The client who was abused as a child is diagnosed with post-traumatic stress disorder (PTSD). Which intervention should the nurse implement when the client is resting?
- A. Call the client’s name to awaken him or her, but don’t touch the client.
- B. Touch the client gently to let him or her know you are in the room.
- C. Enter the room as quietly as possible to not disturb the client.
- D. Do not allow the client to be awakened at all when sleeping.
Correct Answer: A
Rationale: Calling the name without touching avoids startling a PTSD client, preventing flashbacks. Touching, quiet entry, or preventing awakening may trigger or disrupt.
Which federal agency is a resource for the nurse volunteering at the American Red Cross who is on a committee to prepare the community for any type of disaster?
- A. The Joint Commission (JC).
- B. Office of Emergency Management (OEM).
- C. Department of Health and Human Services (DHHS).
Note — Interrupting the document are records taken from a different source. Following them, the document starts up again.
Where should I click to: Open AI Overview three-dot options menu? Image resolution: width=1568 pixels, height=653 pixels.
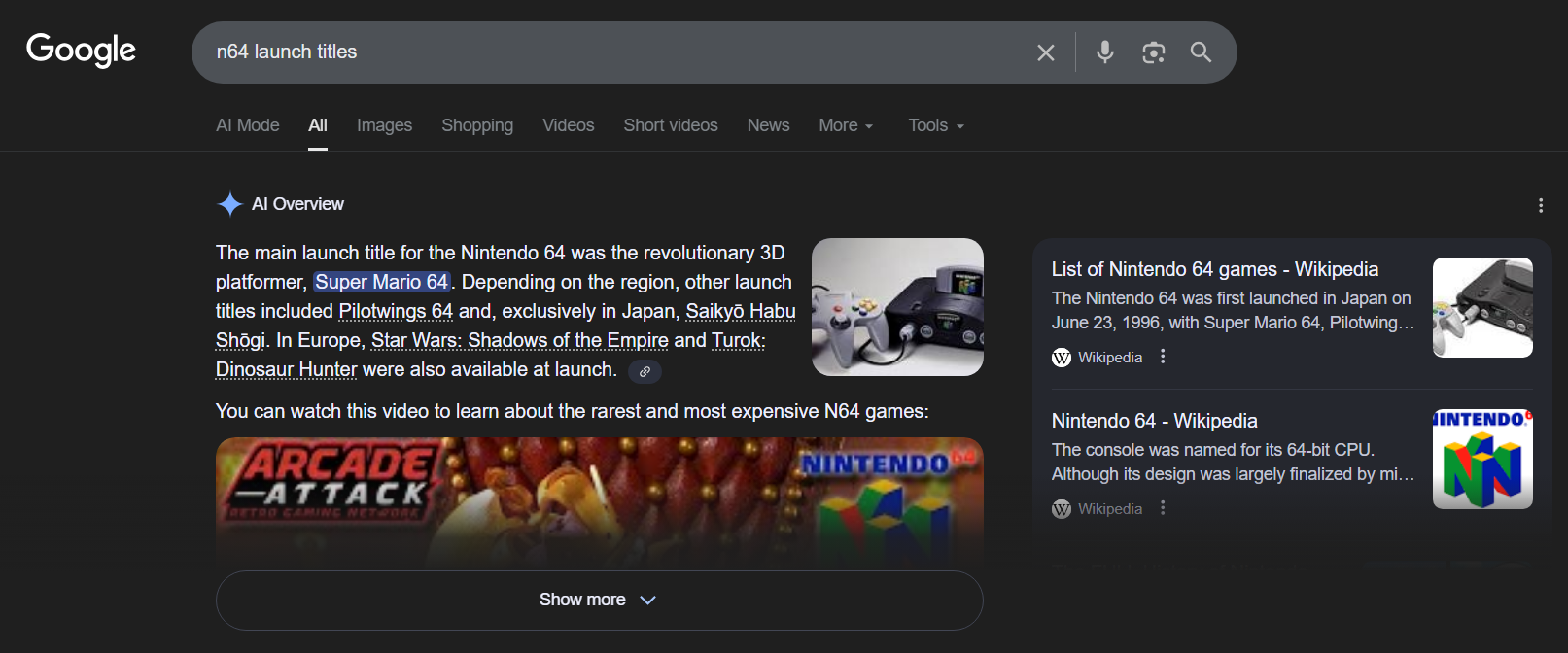[x=1540, y=205]
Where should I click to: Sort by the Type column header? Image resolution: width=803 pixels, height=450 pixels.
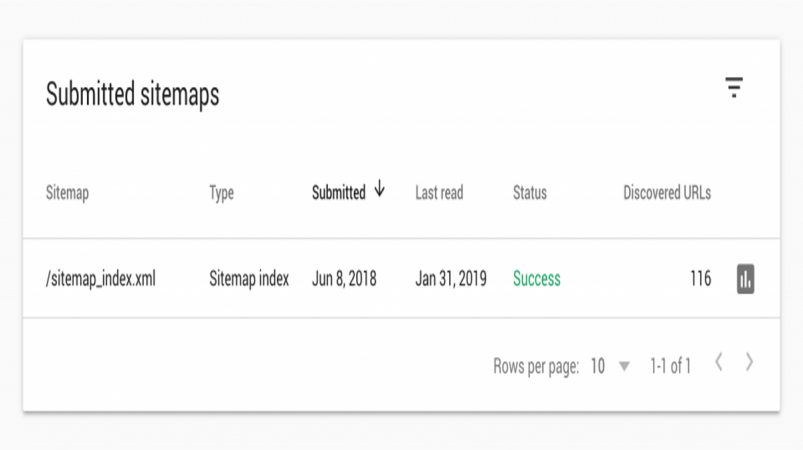point(221,194)
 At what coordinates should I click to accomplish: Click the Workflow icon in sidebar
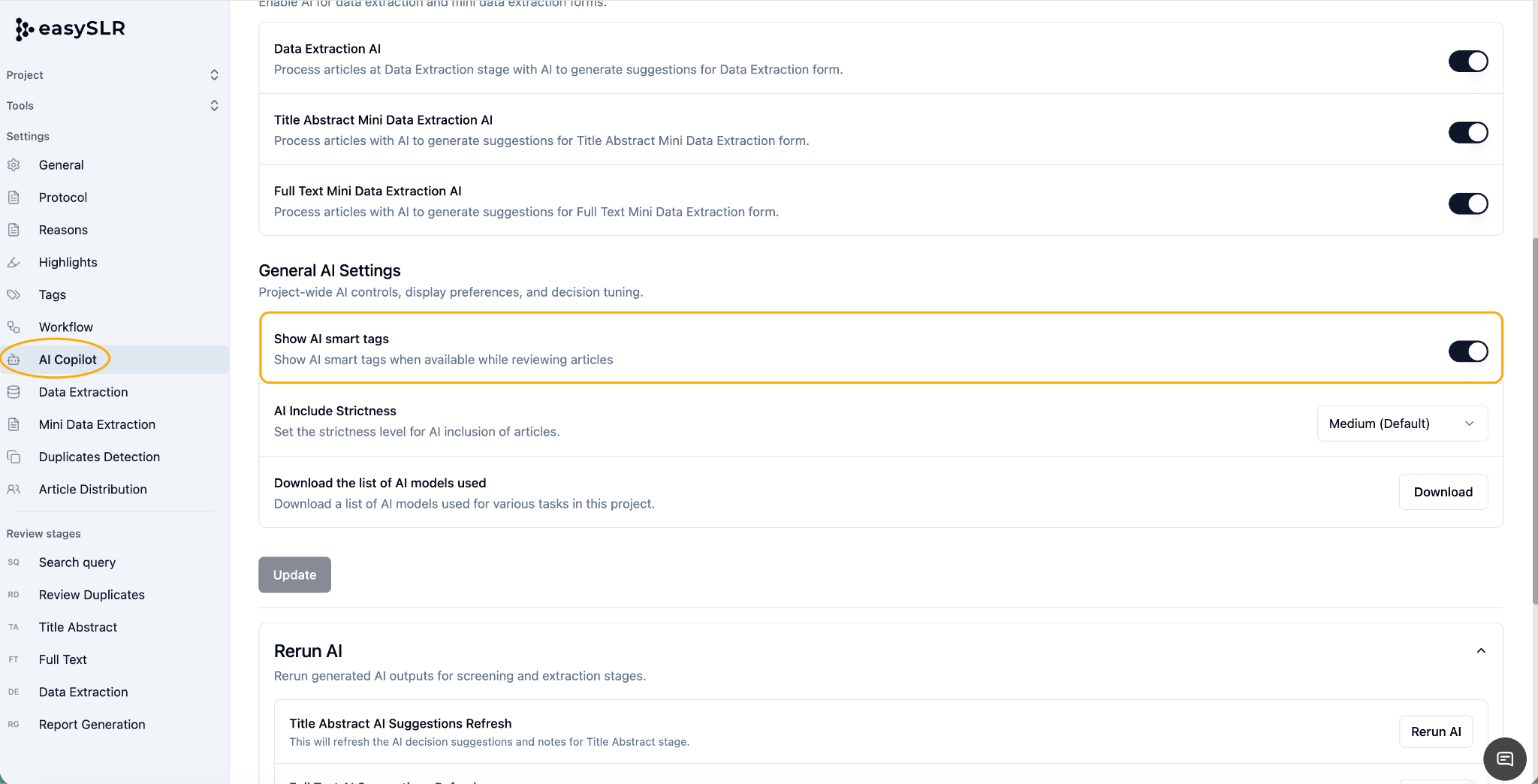click(14, 327)
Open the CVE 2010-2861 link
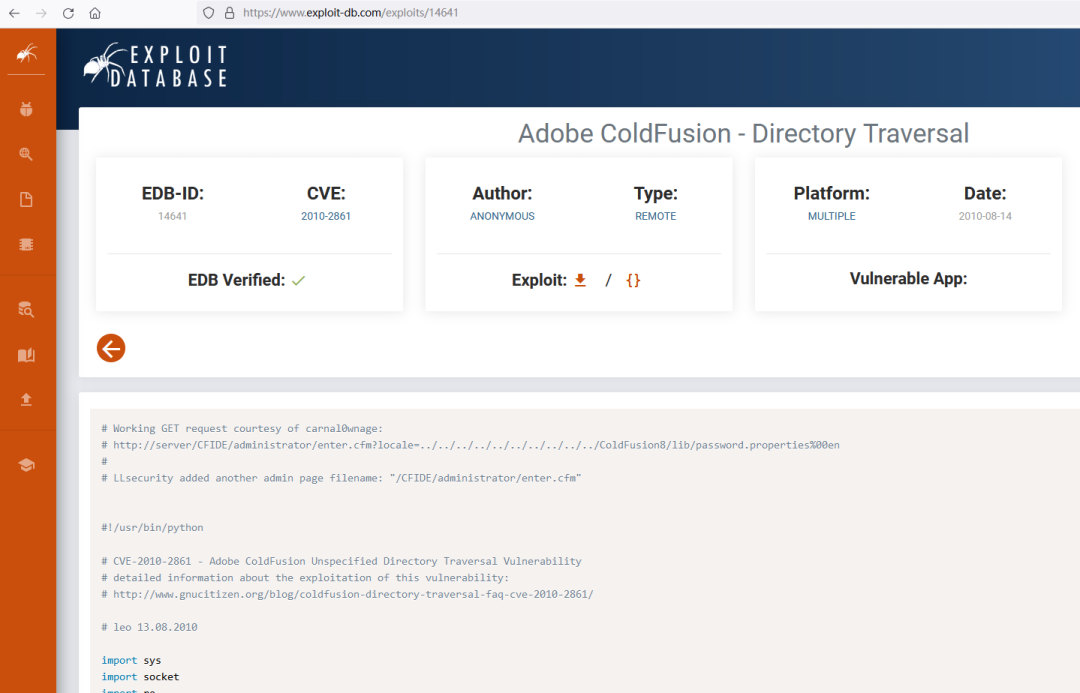Screen dimensions: 1080x693 pos(326,216)
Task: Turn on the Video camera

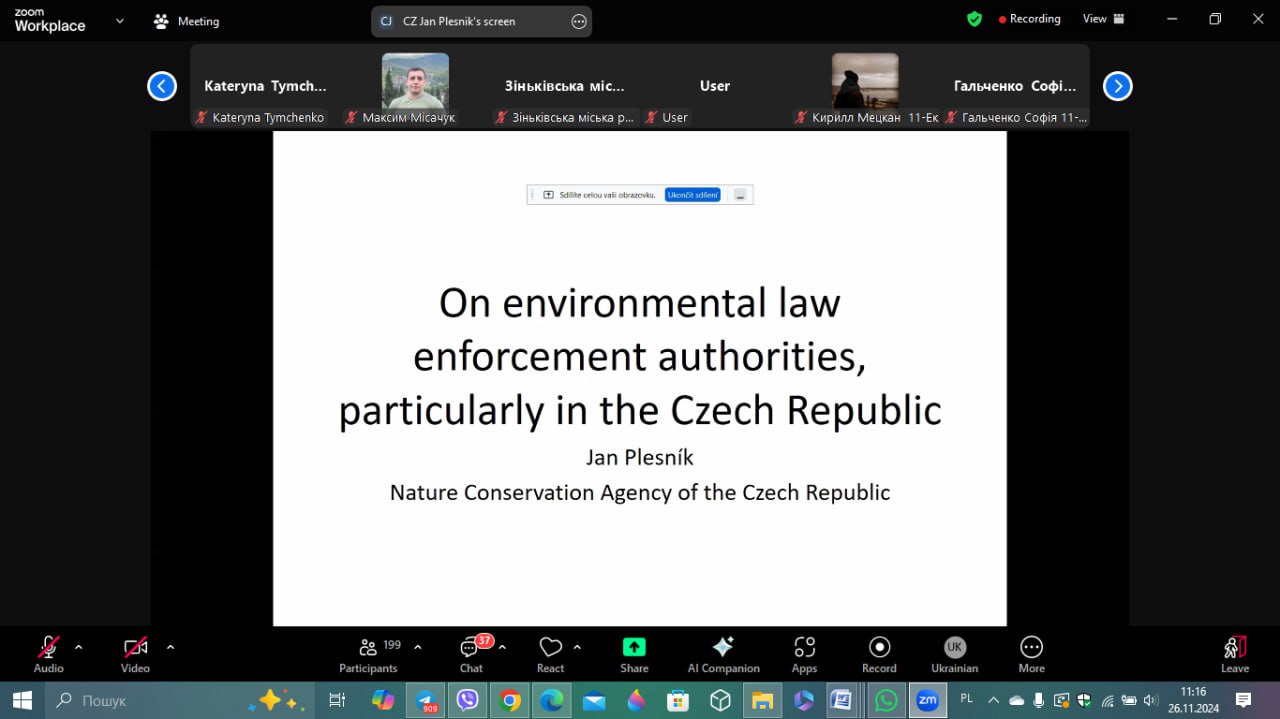Action: tap(135, 654)
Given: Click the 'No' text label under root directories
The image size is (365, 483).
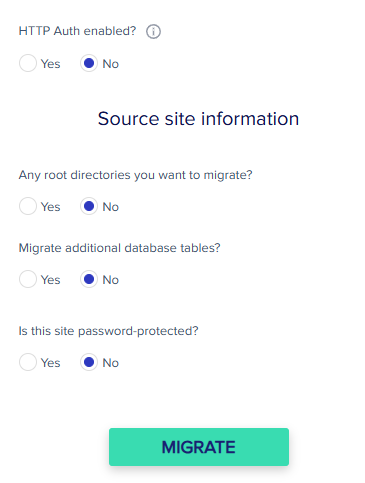Looking at the screenshot, I should click(110, 207).
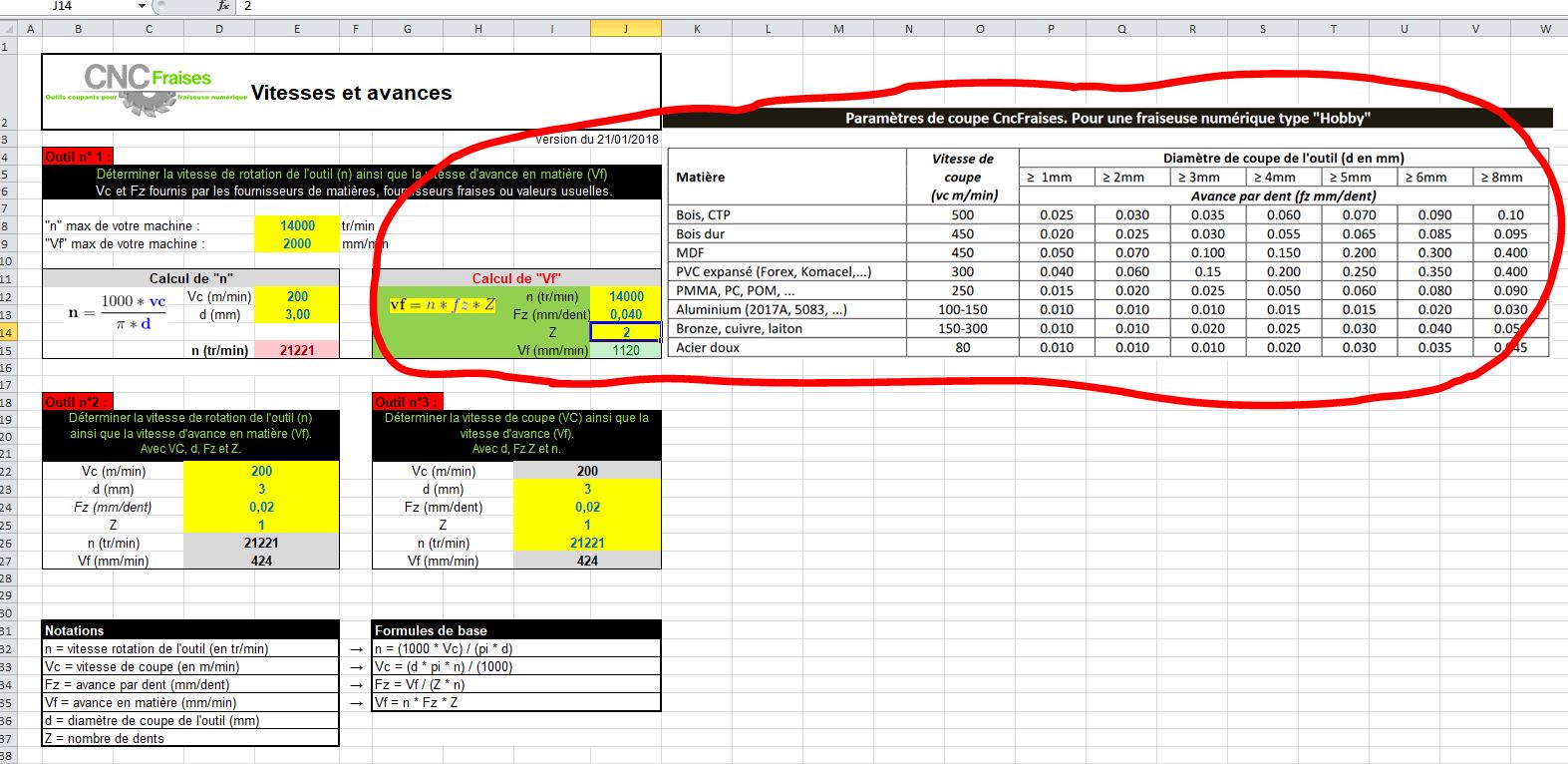
Task: Select the column P header
Action: pos(1051,29)
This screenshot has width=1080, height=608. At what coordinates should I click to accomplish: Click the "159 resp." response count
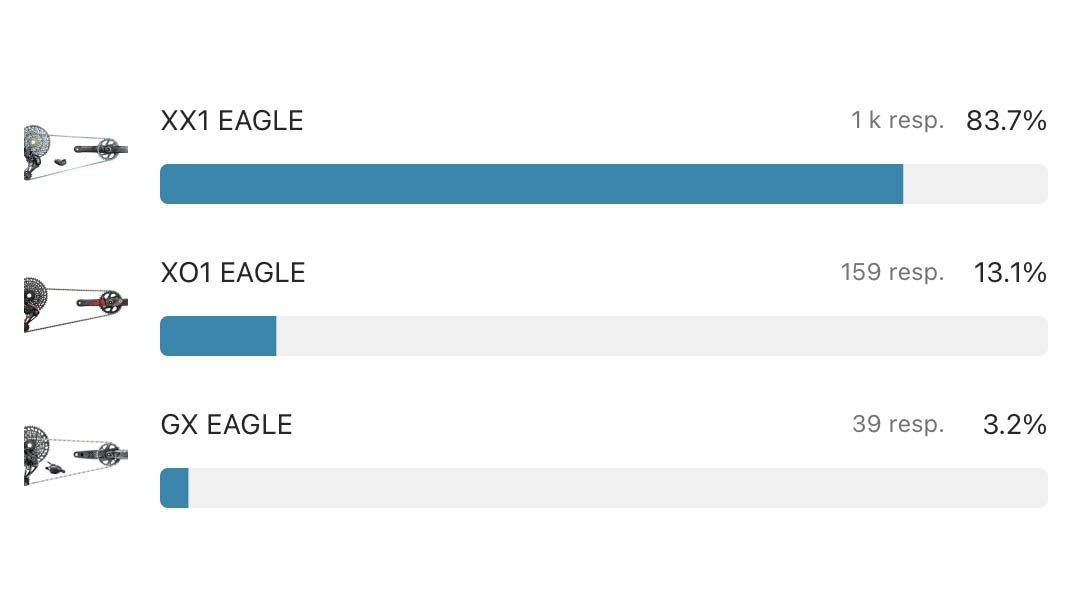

- D. Metro Medical Response Systems (MMRS).
Correct Answer: B
Rationale: The OEM coordinates disaster preparedness and response, a key resource for Red Cross volunteers. JC accredits facilities, DHHS oversees health, and MMRS is local.
The client presents to the ED with acute vomiting after eating at a fast-food restaurant. There has not been any diarrhea. The nurse suspects botulism poisoning. Which nursing problem is the highest priority for this client?
- A. Fluid volume loss.
- B. Risk for respiratory paralysis.
- C. Abdominal pain.
- D. Anxiety.
Correct Answer: B
Rationale: Botulism causes progressive paralysis, including respiratory muscles, making respiratory paralysis the highest priority. Fluid loss, pain, and anxiety are secondary.
The triage nurse has placed a disaster tag on the client. Which action warrants immediate intervention by the nurse?
- A. The nurse documents the tag number in the disaster log.
- B. The unlicensed assistive personnel documents vital signs on the tag.
- C. The health-care provider removes the tag to examine the limb.
- D. The LPN securely attaches the tag to the client’s foot.
Correct Answer: C
Rationale: Removing the disaster tag disrupts identification and tracking, requiring intervention. Documentation, vital signs, and attachment are appropriate.